Fortunately, the story is not quite as tragic here, but another source of frustration and despondency for me and my neighbours has been the pit bull some idiot brought over from America. After killing two street dogs, the neighbours asked him to destroy his dog before it attacked a child, but he refused on the grounds that it was an expensive dog.
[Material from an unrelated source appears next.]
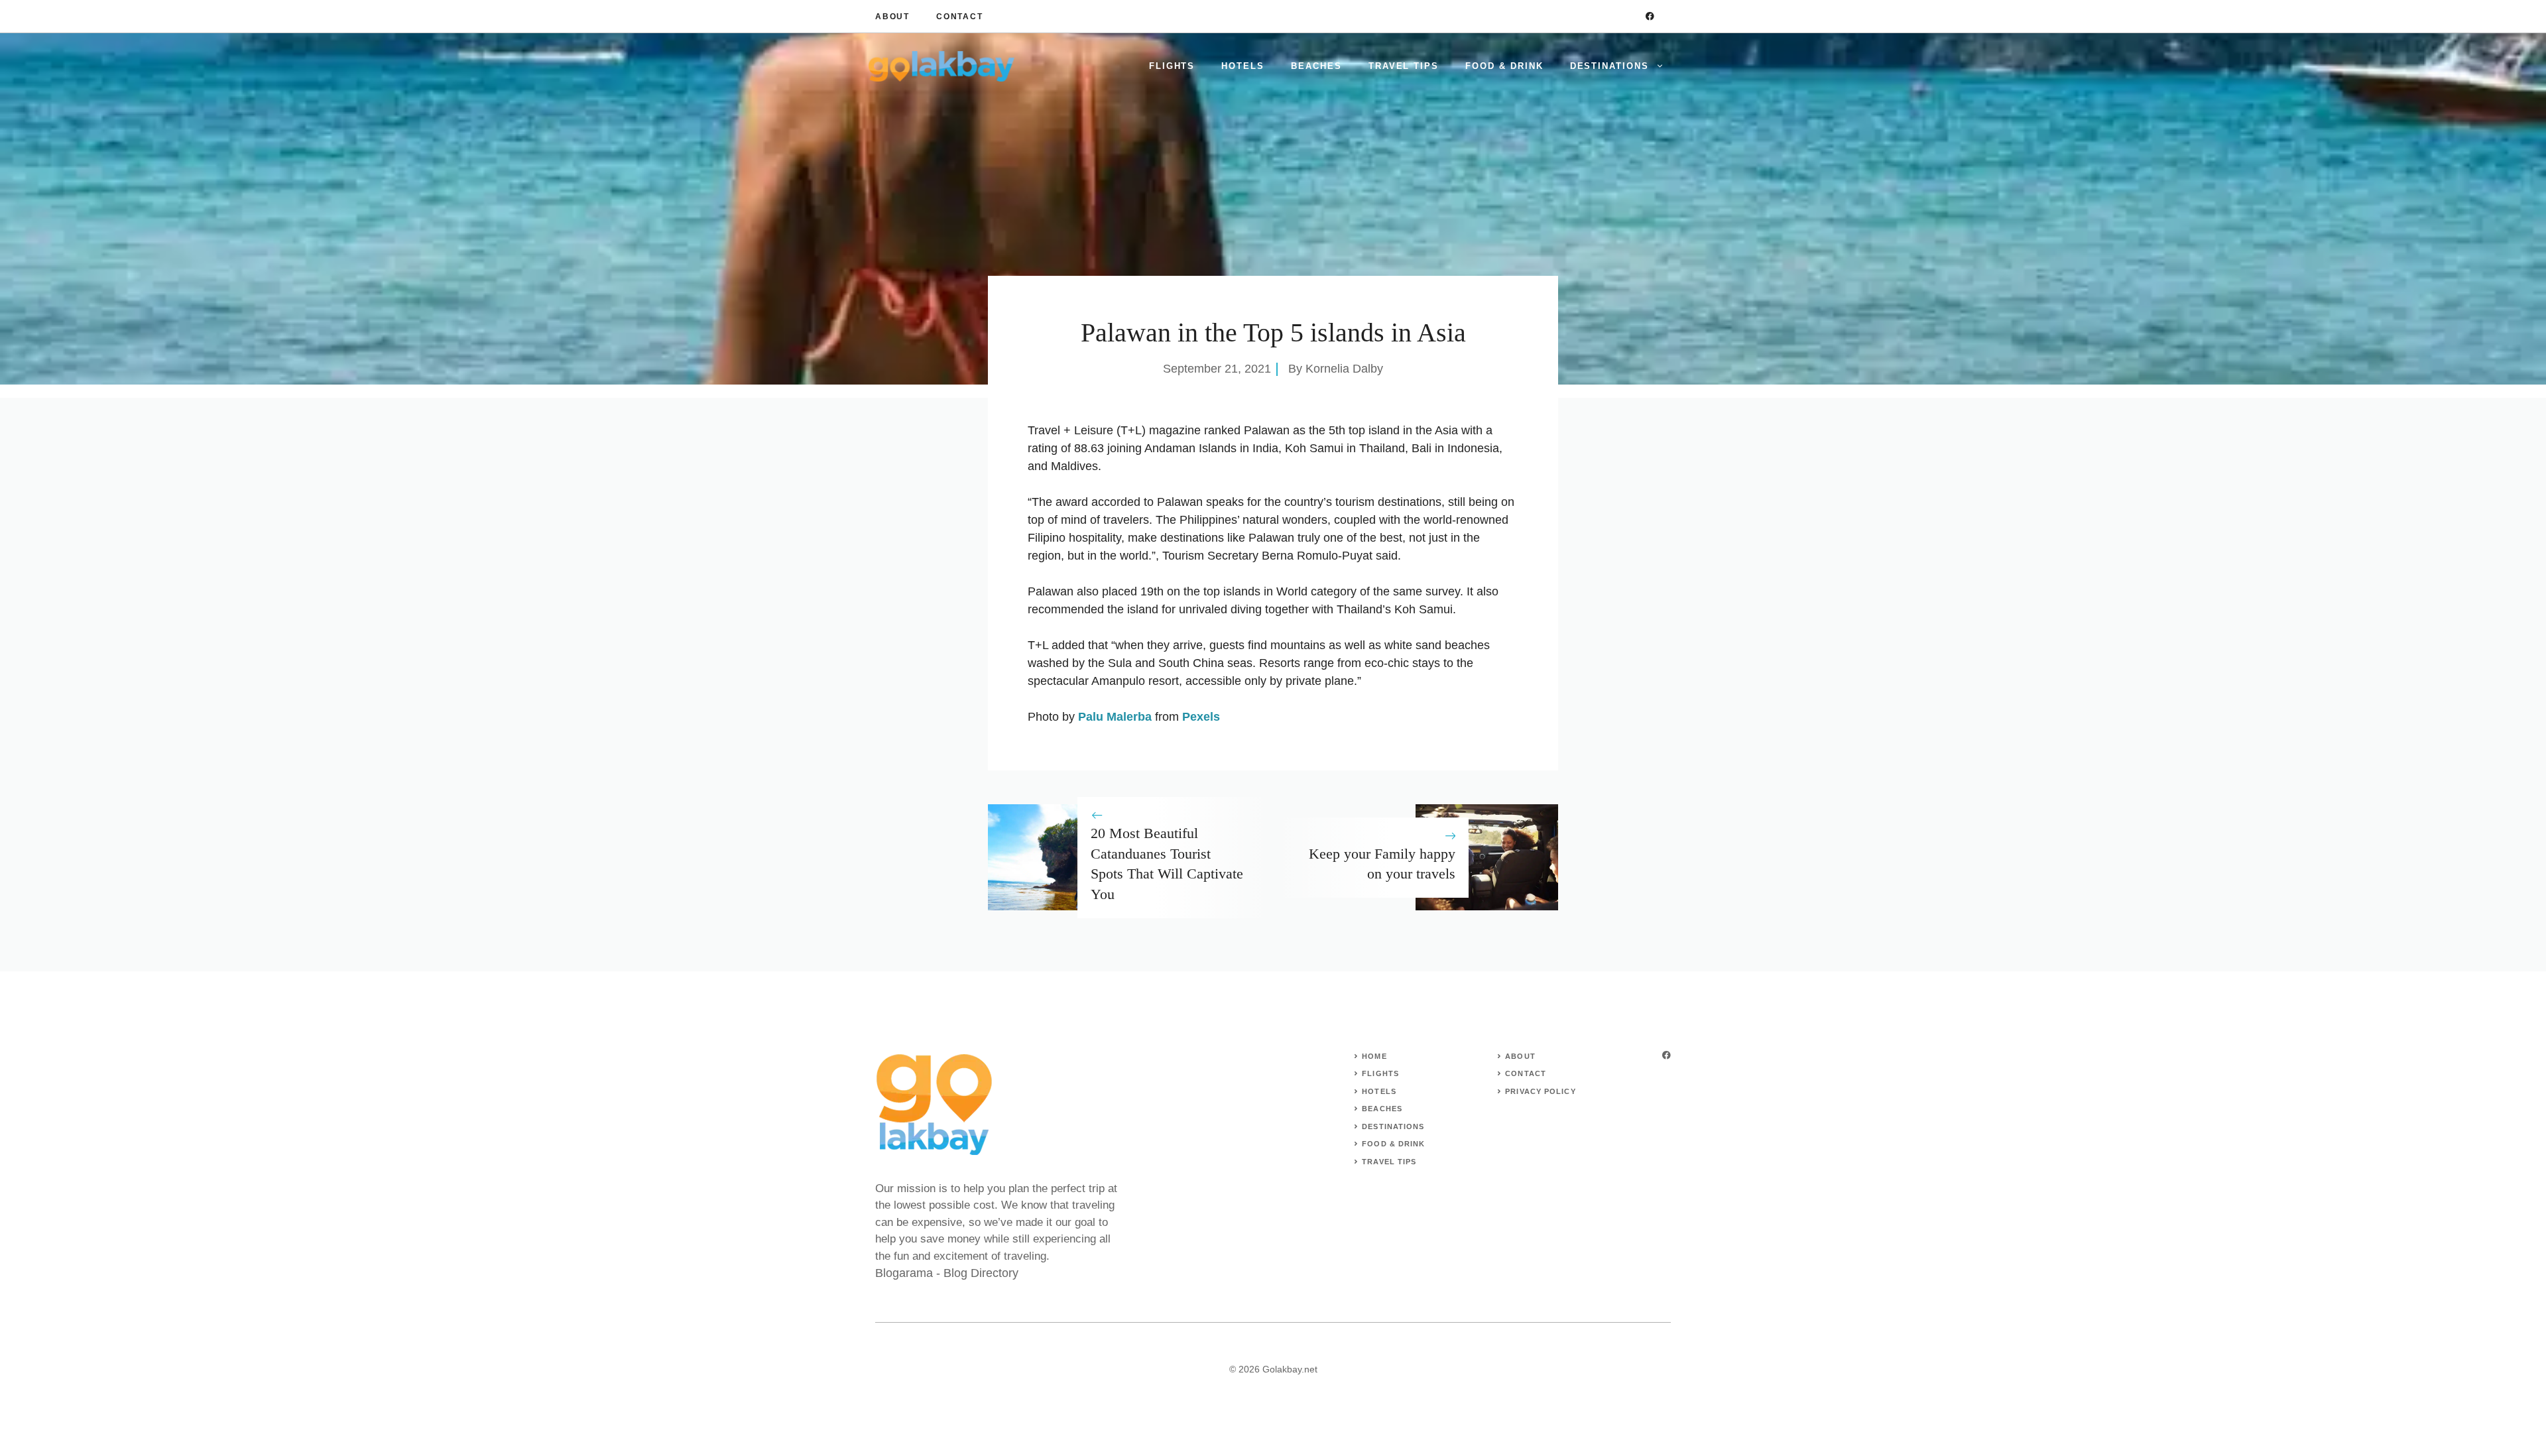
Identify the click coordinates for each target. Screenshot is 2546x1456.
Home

That story has a “happy” ending. Even though he promised to keep it enclosed or on a lead, he continued to take it out for exercise and it was hit by a car the other day.
The next place I looked for the slough of despond was in images. I found this one by Wm. Blake on a blog called this Public Address. Interestingly (to me), the author is also a woodworker as I was and still am inside and also likes Stickley furniture. There was no text with the image, but on the home page, I came across an excerpt from an interview with artist Jim Dine, who says:
Yes, that’s the running thread—the alchemical aspect of it—turning shit into gold, hopefully. That’s always been my intention.
Last week, my daughter Chloe brought my attention to Kony 2012, a documentary about the atrocities committed by Joseph Kony and his Lord’s Resistance Army in Uganda. The documentary has gone viral and has brought Kony into the public spotlight for the first time. However, Kony and his army have not been active for years and it’s only recently that the United States has decided to do something about it. Is it a case of “better late than never” or is there something sinister behind it?
This morning I got what I believe may be my best answer to this question in my inbox. The title of the article is KONY 2012: Merchandising and Branding Support for US Military Intervention in Central Africa. Its author, Nile Bowie, sets up his argument in the opening paragraph:
Edward Bernays believed that society could not be trusted to make rational and informed decisions on their own, and that guiding public opinion was essential within a democratic society. Bernays founded the Council on Public Relations and his 1928 book, Propaganda cites the methodology used in the application of effective emotional communication.
He then goes on to examine why the video may be part of a propaganda campaign aimed towards garnering “mainstream acceptance of US presence in Africa through a proposed archipelago of AFRICOM military bases in the region.” He questions the necessity of such bases with lines like this:
According to Invisible Children’s own LRA Crisis Tracker, not a single case of LRA activity has been reported in Uganda since 2006.
I’ll leave it to you to read the article if you choose to do so. I definitely recommend reading it before or after watching Kony 2012.
I like to wrap up my posts with something positive, but I’m still in the slough of despond and nothing’s coming to me. How do you turn the “shit” that’s happening in the world into gold? I suppose you can get all your information from CNN and CNBC and believe that the world’s only superpower and its allies are engaging in “humanitarian intervention” and that an “economy recovery” is occurring. Maybe you can pin your hopes on the outcome of the next election or the one after that. I can’t, but maybe you can.
Right now, I’m pinning my hopes on karma. The man’s pit bull was killed by the car and no longer threatens our neighbourhood. Was it a random accident, divine intervention or karma?
Of course, seeking karmic vengeance when you feel otherwise hopeless is a pretty pathetic way to feel hope, but right now it’s hard for me to “love everybody” as Neem Karoli Baba suggested we do. I think I’ll take my readers’ advice and finish My Guru Who is Not My Guru pages and see what happens. Thanks for your words of encouragement, everyone. That’s a story that’s worth telling and one of the few that only I can tell. I promise, I’ll do it this week.
In the meantime, this cover of Nirvana’s Come as You Are by Malaysian artist Yuna definitely helped restore my faith in some parts of humanity. Thanks, Chloe, for helping me out of the slough by recommending it.